We implement two new mechanisms, the first is max_send_delay. This is activated when threads starts reaching HIGH_LOAD. This means that when a block thread puts a transporter into the send queue, it will have to wait a number of microseconds before the send is allowed to occur. This gives the send a chance to gather other sends before the send is actually performed. The max send delay is larger for higher loads and for larger data nodes. It is never set higher than 200 microseconds.
The second mechanism is the minimum send delay. Each time we send and the min send delay is nonzero, we set the transporter in a mode where it has to wait to send even if a send is scheduled. This setting normally isn't affecting things when max_send_delay is set. So it acts to secure against overloading the receivers when our load is still not at HIGH_LOAD. This is at most set to 40 microseconds.
In the past up to 4 block threads could be choosen to assist the send threads. This mechanism had a bug in resetting the activation. This is now fixed. In addition the new mechanisms is only providing for main and rep threads to assist the send threads. In addition the main and rep threads only do when the send threads are at a high load. Once we have entered this mode, we will wait to remove the assistance using a hysteresis. We have two levels of send thread support, the first adds the main thread and the second level adds also the rep thread. Neither of those will assist when they are reaching up to MEDIUM_LOAD level. This should be fairly uncommon for those threads except in some special scenarios.
By default main and rep threads are now not assisting send threads at all.
Block threads will only send to at most one transporter when reaching MEDIUM_LOAD, as before they will not assist send threads at all after reaching the OVERLOAD_LOAD level.
The main and rep threads are activated using the WAKEUP_THREAD_ORD signal, when this is sent the main/rep thread is setting nosend=0 and once every 50ms it is restored to nosend=1. Thus it is necessary to constantly send WAKEUP_THREAD_ORD signals to those threads to keep them waking up to assist send threads.
To handle this swapping between nosend 0 and 1, we introduce a m_nosend_tmp that is the one used to decide whether to perform assistance or not, the configured value is in the m_nosend variable.
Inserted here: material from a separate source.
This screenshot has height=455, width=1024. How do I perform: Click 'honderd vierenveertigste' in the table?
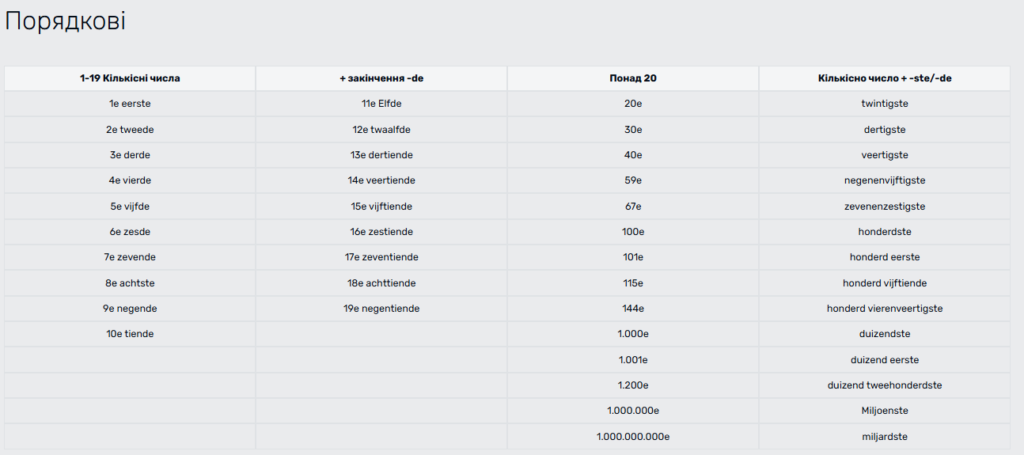[884, 308]
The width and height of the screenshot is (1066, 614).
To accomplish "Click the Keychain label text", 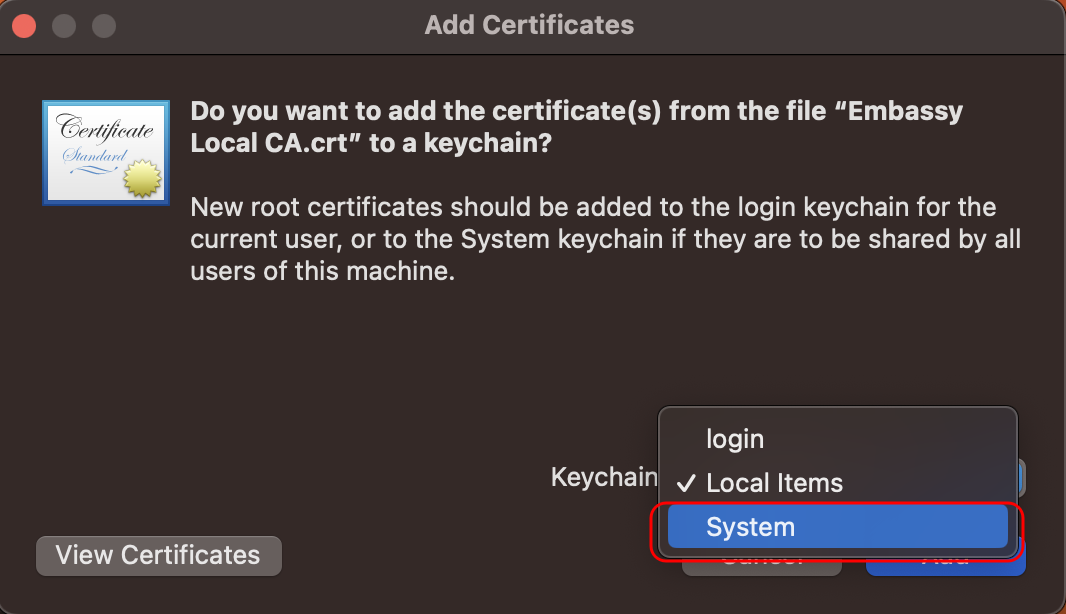I will [x=604, y=477].
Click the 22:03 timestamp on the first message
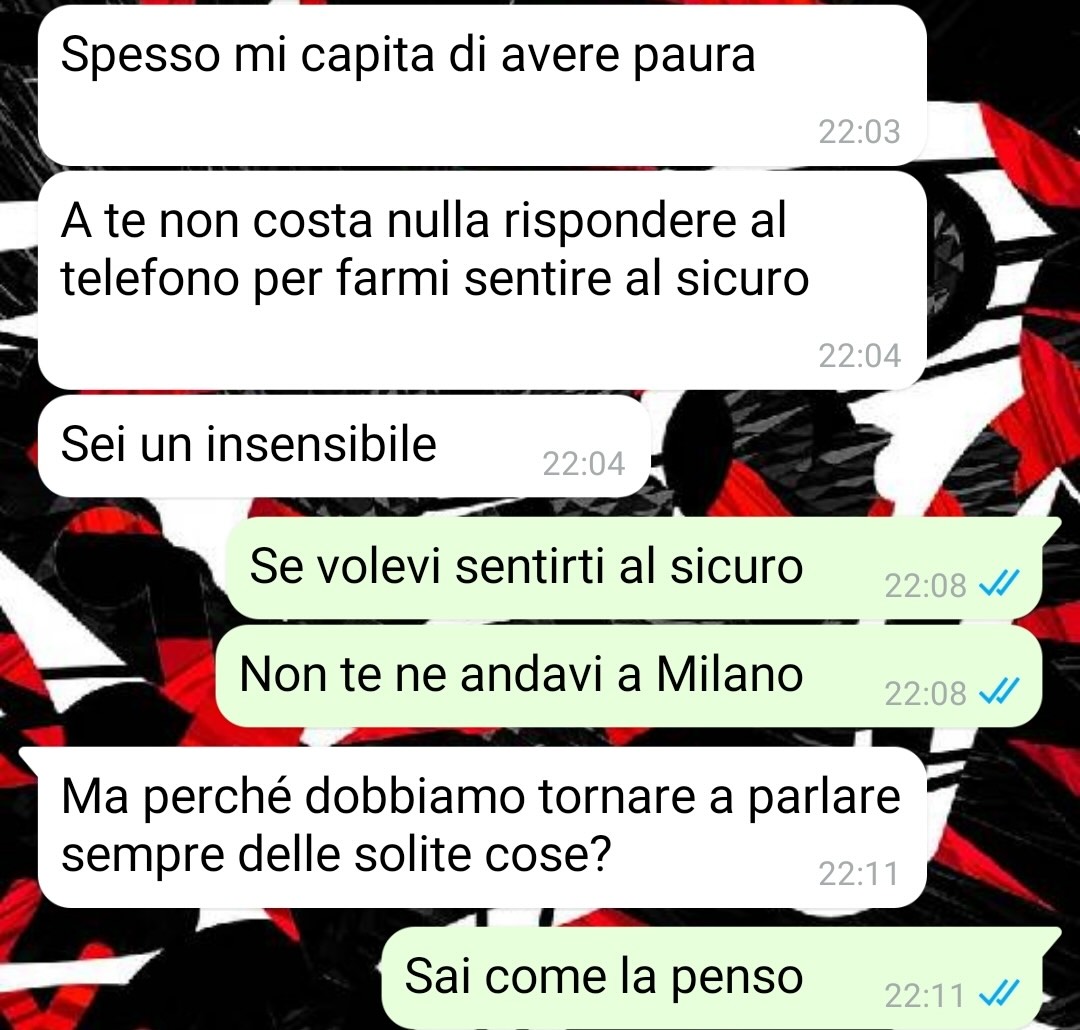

To decide whether send thread assistance is required we modify the method to calculate send thread load such that it uses a parameter with number of milliseconds back we want to track. We use 200 milliseconds to decide on send thread assistance.
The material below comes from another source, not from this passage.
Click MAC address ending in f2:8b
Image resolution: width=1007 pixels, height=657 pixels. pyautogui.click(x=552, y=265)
The configuration parameter MaxSendDelay is deprecated and no longer used. All of its functionality is now automated.
As a first step to remove the recover thread from disturbing the block threads we make sure that it never performs any send thread assistance. This assistance will disturb things, the recover threads still wake up and use about 0.1-0.2% of a CPU, this should also be removed eventually or handled in some other manner.
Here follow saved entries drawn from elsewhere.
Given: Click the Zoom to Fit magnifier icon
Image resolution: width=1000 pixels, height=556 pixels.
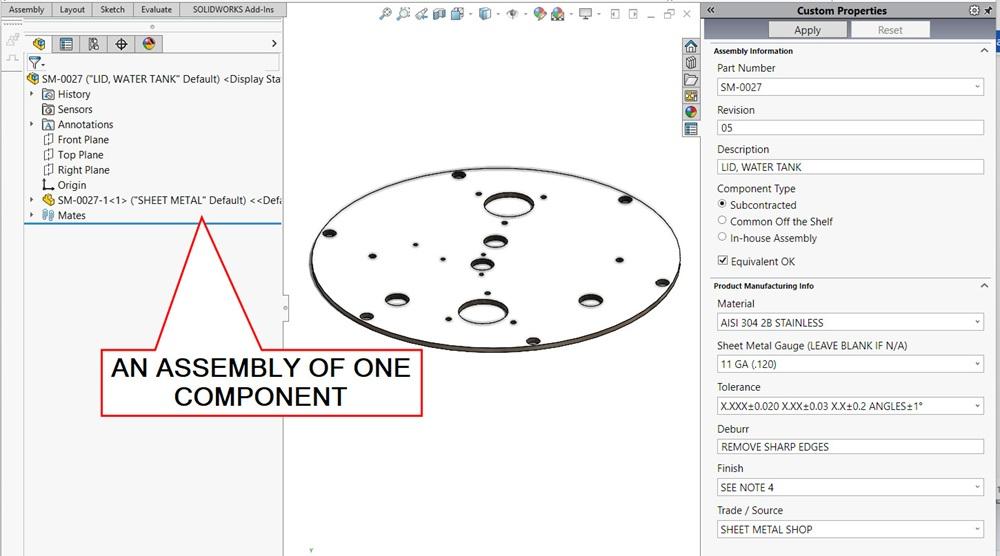Looking at the screenshot, I should pos(386,14).
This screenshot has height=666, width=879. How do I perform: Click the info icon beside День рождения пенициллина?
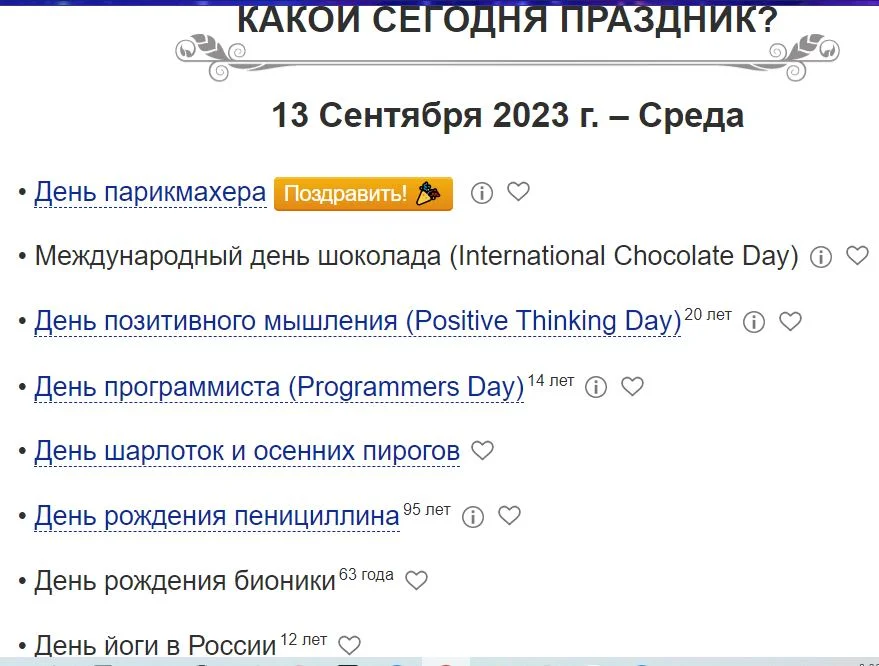pyautogui.click(x=472, y=516)
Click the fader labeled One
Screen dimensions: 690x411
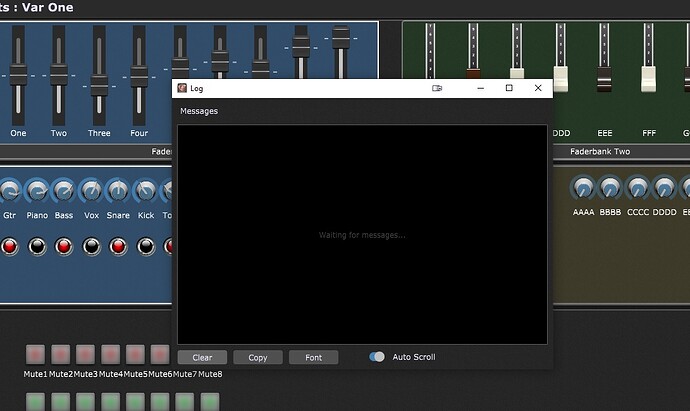(x=18, y=75)
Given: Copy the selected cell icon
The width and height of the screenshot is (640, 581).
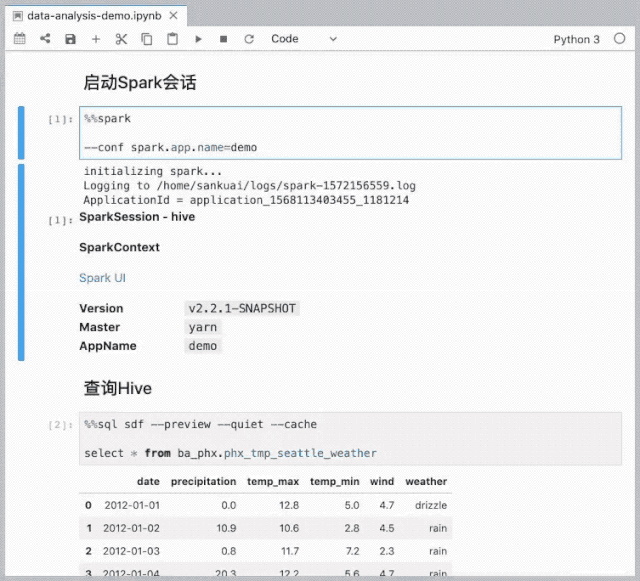Looking at the screenshot, I should (147, 39).
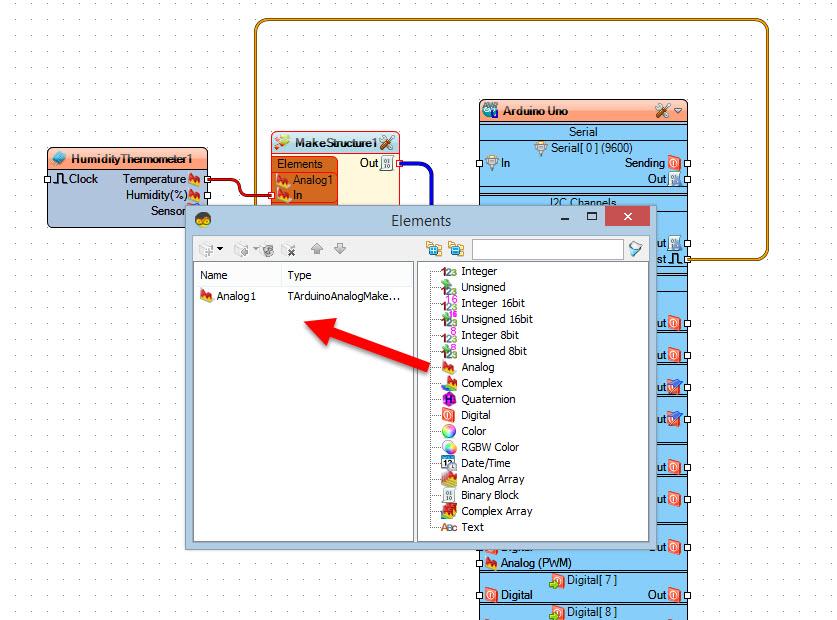Click the MakeStructure1 Out pin

[x=399, y=163]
Also ensured that recover threads are not performing any spinning.
Handling send thread assistance until done is now only handled by main and rep threads. Thus we changed the setting of the pending_send variable.
Removed incrementing the m_overload_counter when calling set_max_delay. This should only be incremented when calling the set_overload_delay function.
Added some comments on this new functionality.
Fixed some problems with lagging timers. Important to perform do_send also when this happens.
Changed automatic thread configuration to use all CPUs that are available. The OS will spread operating system traffic and interrupt traffic on all CPUs anyways, so no specific need to avoid a set of CPUs.
For optimal behaviour it is possible to separate interrupts and OS processing to specific CPUs, combining this with the use of numactl will improve performance a bit more.
Improved send thread handling by integrating MaxSendDelay and automating it. Also ensured that we don't constantly increase MaxSendDelay when more jobs arrive after putting another into the queue. Added minimum send delay also to ensure that we don't get too busy sending in low load scenarios.
Increment TCP send buffer size and receive buffer size in OS kernel to ensure that we can sustain high bandwidth in challenging setups.
In a security context it is sometimes necessary to place pid-files in a special location.
Make this possible by enabling RonDB to configure the Pid-filedirectory. The new parameter is called FileSystemPathPidfile and is settable on RonDB data nodes and management servers.
Support ACTIVATE NODE and DEACTIVATE NODE and change of hostname in a running cluster.
Previously setting NoOfReplicas was something that cannot change. This feature doesn't change that. Instead it makes it possible to set up your cluster such that it can grow to more replicas without reconfiguring your cluster.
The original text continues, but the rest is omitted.